I don’t know if you are using contraception - BUT DON’T. Being on contraception or having it available makes it easier to sin. Pope Benedict XVI speaks about this in Light of the World. It is sex without the consequences. Take this time to look at Theology of the Body and what it means. Besides nothing worse than letting out a wedding dress because the bride is five months pregnant - that is except for mortal sin. God bless you and good luck.


#15

Yes, I think the best advice is to surround yourselves with other people for the remaining 5 months. Everything you do together, do it in the company of other people that care about you, avoid “alone time.” You’ll have plenty of alone time in 5 months, and then for the rest of your lives! 5 months is not really a long time, although in this situation, it can seem an eternity.
My suggestion would be to offer all of the struggle that you undergo during this time for the reparation of the sins of the souls in purgatory who are there for this very reason…and didn’t fight and resist as you are trying so valiantly to do. Go to frequent confession! May Our Blessed Mother protect you! St. Maria Goretti, pray for us!


#16

Firstly, do not be discouraged. The Spirit is with you as evidenced by the fact that you know what you have done is wrong and you want to wait until you are married.

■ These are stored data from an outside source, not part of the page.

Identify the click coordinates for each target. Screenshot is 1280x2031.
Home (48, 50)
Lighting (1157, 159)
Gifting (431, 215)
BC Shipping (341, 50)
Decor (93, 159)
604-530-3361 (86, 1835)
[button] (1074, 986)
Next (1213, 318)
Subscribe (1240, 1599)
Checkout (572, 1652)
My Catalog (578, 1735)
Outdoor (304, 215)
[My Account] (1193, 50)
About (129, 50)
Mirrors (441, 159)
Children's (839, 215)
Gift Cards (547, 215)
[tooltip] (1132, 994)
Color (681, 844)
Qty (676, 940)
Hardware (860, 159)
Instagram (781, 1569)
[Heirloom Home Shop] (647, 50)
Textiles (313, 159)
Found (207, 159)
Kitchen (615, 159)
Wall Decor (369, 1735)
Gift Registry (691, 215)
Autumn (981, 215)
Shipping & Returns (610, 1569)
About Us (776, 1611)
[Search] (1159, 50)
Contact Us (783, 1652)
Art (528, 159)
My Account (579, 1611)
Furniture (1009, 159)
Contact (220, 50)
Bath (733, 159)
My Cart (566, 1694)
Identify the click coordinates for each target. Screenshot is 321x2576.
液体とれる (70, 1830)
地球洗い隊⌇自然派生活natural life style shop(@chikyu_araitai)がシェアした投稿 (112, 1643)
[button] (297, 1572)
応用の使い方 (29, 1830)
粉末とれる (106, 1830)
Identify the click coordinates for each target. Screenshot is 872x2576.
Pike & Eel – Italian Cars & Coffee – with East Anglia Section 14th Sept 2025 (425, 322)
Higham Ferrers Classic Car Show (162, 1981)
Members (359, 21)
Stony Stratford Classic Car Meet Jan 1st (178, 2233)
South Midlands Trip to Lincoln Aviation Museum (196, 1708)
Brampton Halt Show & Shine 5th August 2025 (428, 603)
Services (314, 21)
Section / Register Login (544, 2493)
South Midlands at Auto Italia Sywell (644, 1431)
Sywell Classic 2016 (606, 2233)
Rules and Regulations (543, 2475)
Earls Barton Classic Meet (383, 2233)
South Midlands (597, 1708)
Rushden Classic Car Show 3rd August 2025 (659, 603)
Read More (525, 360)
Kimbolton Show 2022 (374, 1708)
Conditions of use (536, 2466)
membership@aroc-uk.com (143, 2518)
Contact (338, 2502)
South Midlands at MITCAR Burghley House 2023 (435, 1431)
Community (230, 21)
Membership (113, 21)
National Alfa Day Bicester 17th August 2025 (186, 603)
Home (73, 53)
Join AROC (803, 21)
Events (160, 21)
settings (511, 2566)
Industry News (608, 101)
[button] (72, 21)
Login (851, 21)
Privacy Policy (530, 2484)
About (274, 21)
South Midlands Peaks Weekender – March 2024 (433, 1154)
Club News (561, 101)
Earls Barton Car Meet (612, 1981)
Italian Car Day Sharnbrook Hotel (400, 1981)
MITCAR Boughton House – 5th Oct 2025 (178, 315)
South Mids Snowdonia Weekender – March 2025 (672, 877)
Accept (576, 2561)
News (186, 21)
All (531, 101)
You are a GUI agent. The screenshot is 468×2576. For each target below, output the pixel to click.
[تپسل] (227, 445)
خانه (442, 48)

I second the folks who said that it isn't a "have to", but more of a "get to." Sex is such a beautiful, sacred gift. If you love each other, you desire the best for each other. You can express this love by waiting...and it will make your wedding night that much more special.

I would also say to remember that to abstain from such behavior until you are married is excellent practice. Remember that we are all called to chastity according to our station - just because we become married does not mean we cease trying to be chaste! There are times when my wife and I can not give one another to each other in this way. For medical reasons, it would be risky for her to bear another child, so we practice NFP, which requires periodic abstinence. You may find in your marriage that you have sufficient reason to space your children using this method...and if you do, you and your spouse will have to have self control.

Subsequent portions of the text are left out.